● Problems to solve:
a) In the hat post, which magazine supplied the patterns for a lady's knitted coat and hat?
b) Decide whether each statement agrees with the hat post, answering yes or no and quoting the deciding words: (i) The hat was knitted last month. (ii) The patterns were being gathered for the costumier of a film. (iii) In 1914, women's hats were worn small.

Thursday, 17 April 2014

My 1914 Hat

Here's a hat I knitted last month, and already mentioned here. (I'm still trying to catch up with myself.  It won't happen.)   The idea came from all the knitting and crochet patterns from the First World War that I was collecting together to send to the costumier of the "Tell Them Of Us" film.   One of the sources I used was a  Weldon's Practical Knitter magazine, issued in 1914, with patterns for a lady's knitted coat and hat. I really liked the look of the hat (after mentally adjusting the picture - in 1914, women had lots of hair and hats were worn very big so that they wouldn't crush the hair-style).

Data items
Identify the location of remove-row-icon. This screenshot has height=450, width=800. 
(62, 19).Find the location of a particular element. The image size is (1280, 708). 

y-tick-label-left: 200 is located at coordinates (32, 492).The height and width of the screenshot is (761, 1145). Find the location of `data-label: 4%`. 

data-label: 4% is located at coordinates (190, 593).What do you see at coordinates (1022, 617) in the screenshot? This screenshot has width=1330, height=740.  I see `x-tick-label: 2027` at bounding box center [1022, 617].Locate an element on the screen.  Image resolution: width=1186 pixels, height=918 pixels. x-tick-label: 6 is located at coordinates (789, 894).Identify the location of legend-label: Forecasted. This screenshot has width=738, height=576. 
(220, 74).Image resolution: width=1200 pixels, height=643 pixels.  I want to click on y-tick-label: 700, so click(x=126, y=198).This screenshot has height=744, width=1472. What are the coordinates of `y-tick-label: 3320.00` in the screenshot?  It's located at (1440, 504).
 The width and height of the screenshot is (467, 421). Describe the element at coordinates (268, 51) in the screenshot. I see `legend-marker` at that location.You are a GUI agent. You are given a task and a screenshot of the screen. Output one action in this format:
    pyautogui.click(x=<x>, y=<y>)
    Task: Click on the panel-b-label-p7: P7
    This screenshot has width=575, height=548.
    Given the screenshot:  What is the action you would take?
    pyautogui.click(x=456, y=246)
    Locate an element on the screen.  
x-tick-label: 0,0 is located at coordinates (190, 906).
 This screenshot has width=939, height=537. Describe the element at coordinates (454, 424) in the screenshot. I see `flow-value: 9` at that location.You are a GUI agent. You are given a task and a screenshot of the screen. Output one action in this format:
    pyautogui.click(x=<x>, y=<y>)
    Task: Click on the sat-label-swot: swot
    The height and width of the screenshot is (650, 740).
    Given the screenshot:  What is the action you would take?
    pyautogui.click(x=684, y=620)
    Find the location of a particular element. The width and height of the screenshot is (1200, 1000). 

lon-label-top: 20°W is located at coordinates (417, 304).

● Responses to the tasks:
a) Weldon's Practical Knitter, issued in 1914.

b)
(i) Yes: "Here's a hat I knitted last month"
(ii) Yes: "to send to the costumier of the "Tell Them Of Us" film"
(iii) No: "hats were worn very big so that they wouldn't crush the hair-style"